ABOUT THIS EXERCISE: Show every line of the data below that includes the word "Limited".

RECORDED INFORMATION:
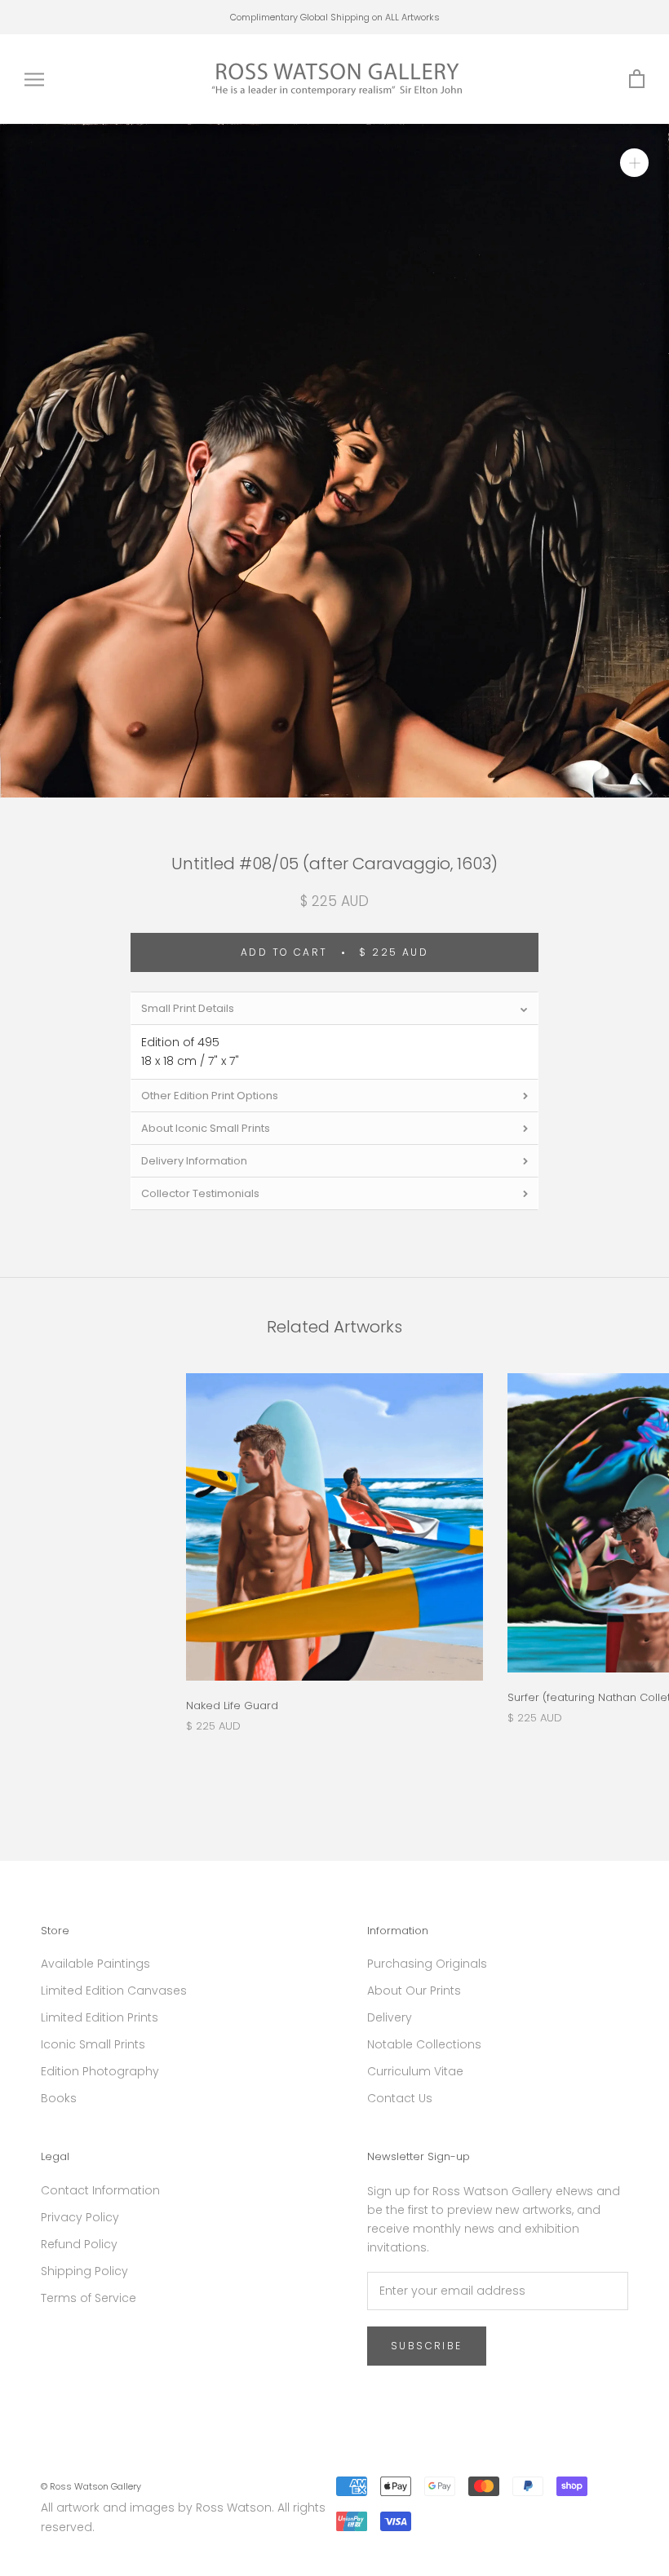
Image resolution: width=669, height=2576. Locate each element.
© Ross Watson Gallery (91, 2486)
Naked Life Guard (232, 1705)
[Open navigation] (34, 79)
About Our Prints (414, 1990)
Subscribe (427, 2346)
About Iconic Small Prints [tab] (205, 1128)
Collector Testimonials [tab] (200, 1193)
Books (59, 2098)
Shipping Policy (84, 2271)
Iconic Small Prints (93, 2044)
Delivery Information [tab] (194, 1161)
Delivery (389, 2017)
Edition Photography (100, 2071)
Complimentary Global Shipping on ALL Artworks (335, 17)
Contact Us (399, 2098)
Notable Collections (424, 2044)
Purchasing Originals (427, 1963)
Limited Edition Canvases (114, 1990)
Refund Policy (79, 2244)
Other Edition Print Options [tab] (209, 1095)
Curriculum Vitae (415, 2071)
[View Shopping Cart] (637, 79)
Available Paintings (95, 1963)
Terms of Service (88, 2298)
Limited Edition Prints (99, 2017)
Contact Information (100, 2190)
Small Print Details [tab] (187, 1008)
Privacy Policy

ANSWER TO THE PROBLEM:
Limited Edition Canvases (114, 1990)
Limited Edition Prints (99, 2017)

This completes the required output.